EDIT:I botched my original answer, here's what I actually meant:
Fractions are equivalence classes of pairs of integers subject to (a,b)=(c,d) iff ad=bc, with addition and multiplication extended from {(a,1)} as a copy of the integers by multiplication defined component-wise in general.
If we allow pairs of the form (a,0) for some integer a, we have with the multiplication axioms (a,0)=(b,0) for any a and b, and in particular all of them coincide with (0,1)(a,0)=(0,0) as multiplication is component-wise.

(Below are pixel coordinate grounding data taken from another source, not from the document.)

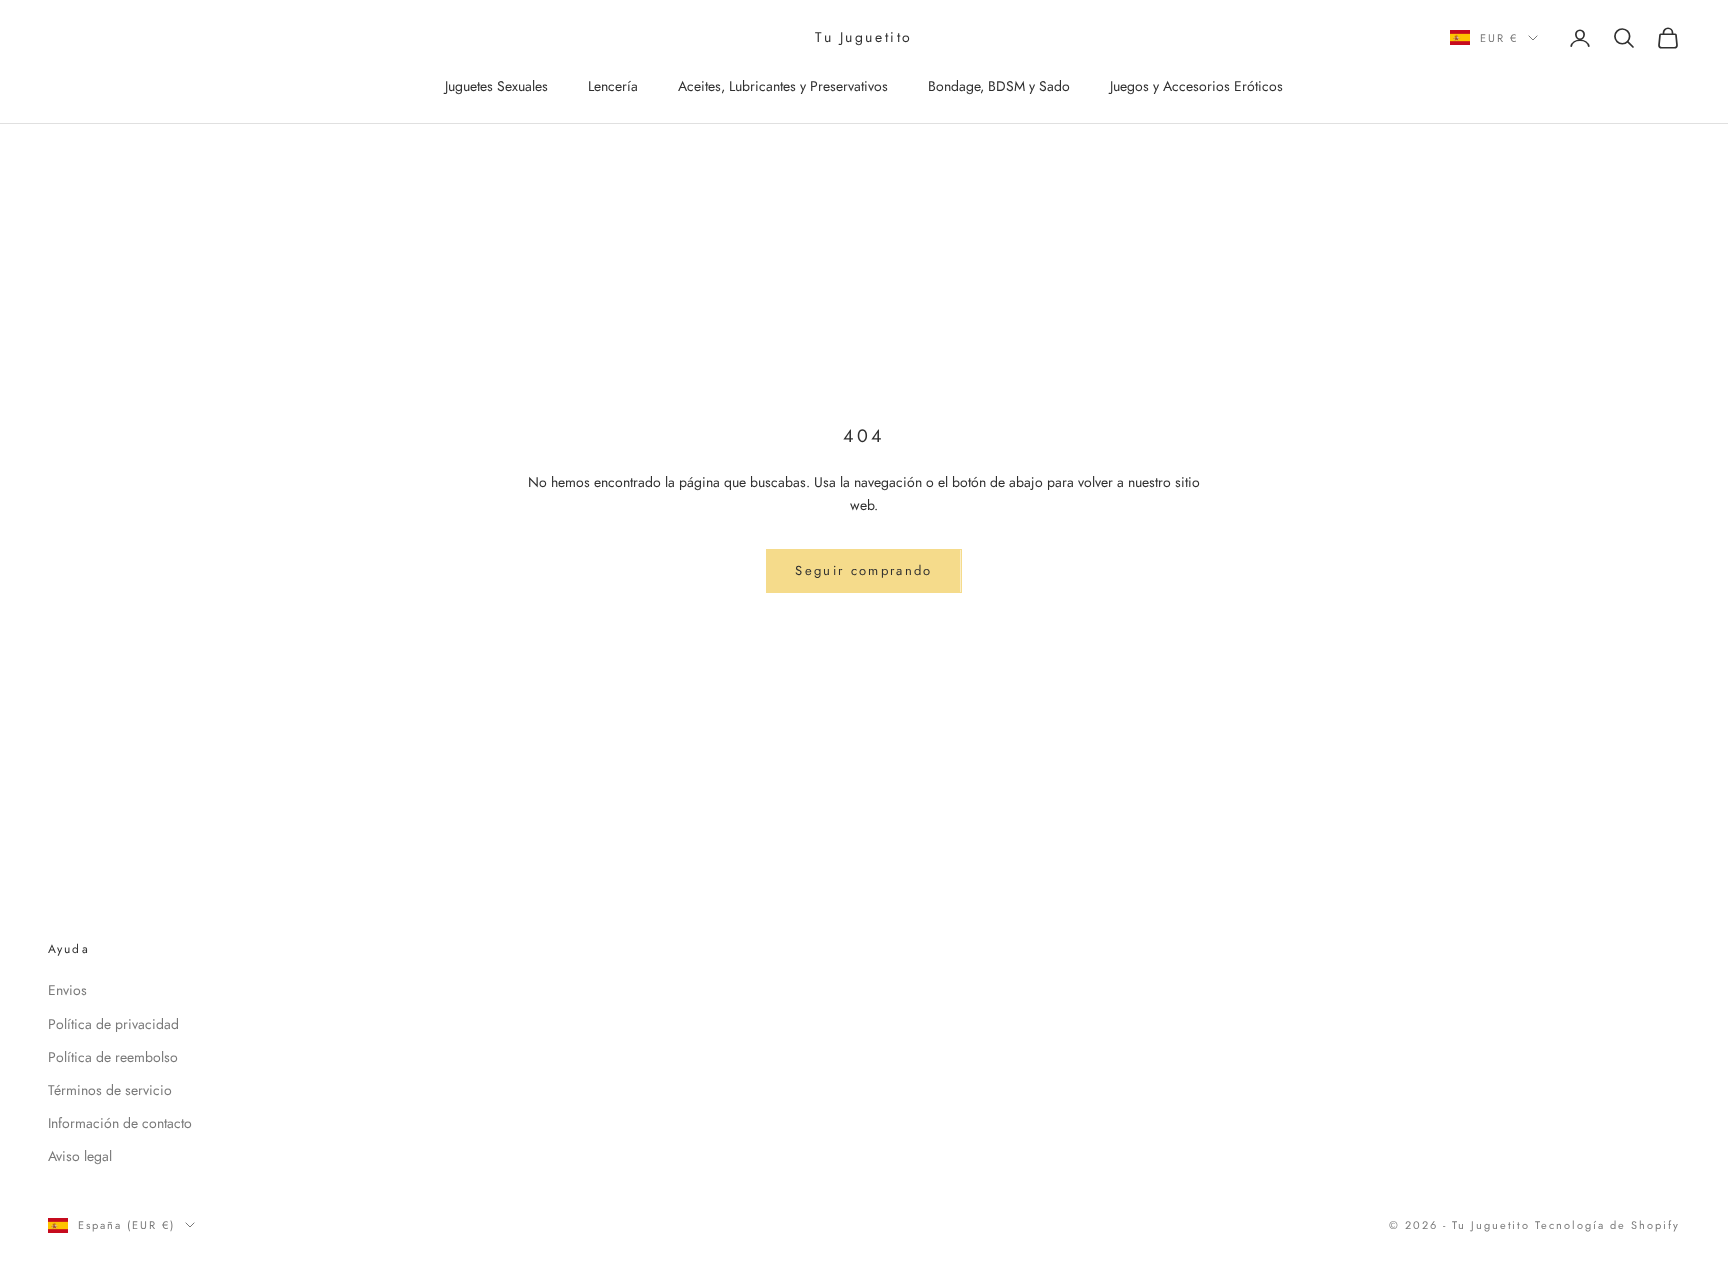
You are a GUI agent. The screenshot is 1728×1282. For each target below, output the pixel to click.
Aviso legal (80, 1156)
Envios (67, 990)
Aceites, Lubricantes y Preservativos (783, 86)
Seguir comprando (863, 570)
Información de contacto (120, 1123)
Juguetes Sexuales (496, 86)
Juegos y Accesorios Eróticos (1196, 86)
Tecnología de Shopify (1607, 1225)
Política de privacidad (113, 1024)
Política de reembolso (113, 1057)
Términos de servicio (110, 1090)
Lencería (613, 86)
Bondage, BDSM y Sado (999, 86)
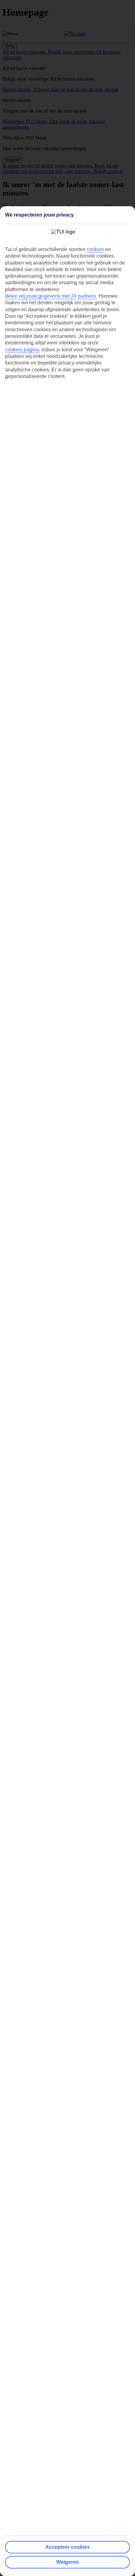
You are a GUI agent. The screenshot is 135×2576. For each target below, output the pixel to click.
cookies (95, 249)
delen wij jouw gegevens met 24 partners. (51, 296)
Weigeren (67, 2562)
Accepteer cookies (67, 2547)
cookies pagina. (22, 349)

But (0,0)=(a,b) for every pair, so our construction gives us the trivial ring. Hence, to get a non-trivial structure, we must disallow pairs of the form (a,0), including (0,0) and that gives us the rationals.
Anyway, the above is the standard reason why 0/0 is undefined. You can actually define it, though to do that you must change some of the fundamental arithmetic properties. For a fun read, check out the following paper on the topic:
http://www2.math.su.se/~jesper/research/wheels/wheels.pdf
Original answer:
By definition (or by construction) a/b, where a and b are natural numbers, is defined to be the rational number which when multiplied by b gives you a. From this you have that 0/0=0.
Different fractions a/b and c/d are defined to be equal if ad=bc. This allows us to extend the arithmetic of the integers to an arithmetic of fractions. From this you have that 0/0=c/d for every rational number c/d since x0=0 for all x in any system where multiplication distributes over addition (proof: x0=x(0-0)=x0-x0=0).
Thus, if you allow 0/0 among your fractions, and you attempt to extend the arithmetic of the integers, all your fractions must be 0.
(note: the reason you cannot allow a/0 among your fractions is when a is not equal to 0 is because if you extend the arithmetic to where you have multiplication distributing over addition, you would have 0x=0 for all x and so the existence of a/0 is only consistent if a=0, which is the case above).